**Exercise data**
^^^^

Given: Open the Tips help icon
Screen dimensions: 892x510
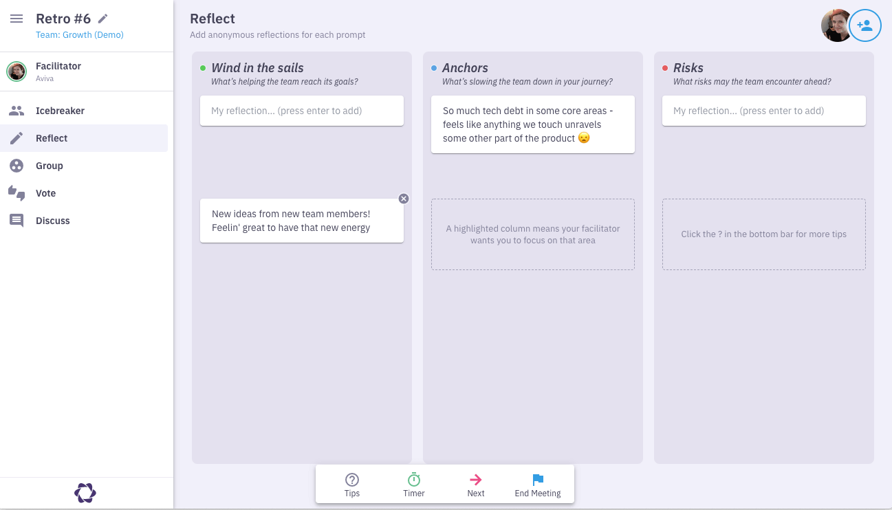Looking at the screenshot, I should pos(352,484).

^^^^

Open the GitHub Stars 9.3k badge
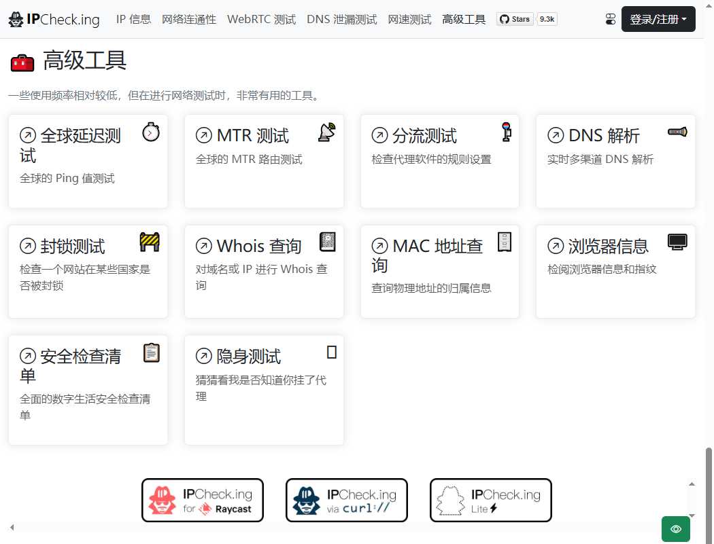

^^^^

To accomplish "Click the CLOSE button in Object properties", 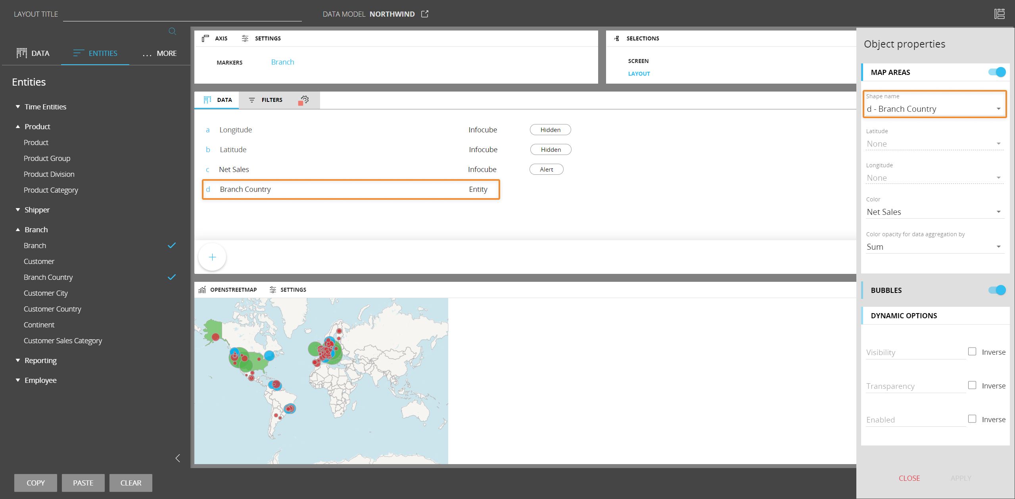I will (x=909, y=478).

^^^^

**Task goal**
Quote word for word everything from the line containing "Given: Open the Tips help icon" down to the line containing "Looking at the", leaving out the pictures.

**Output of the exercise**
Given: Open the Tips help icon
Screen dimensions: 892x510
Looking at the screenshot, I should pos(352,484).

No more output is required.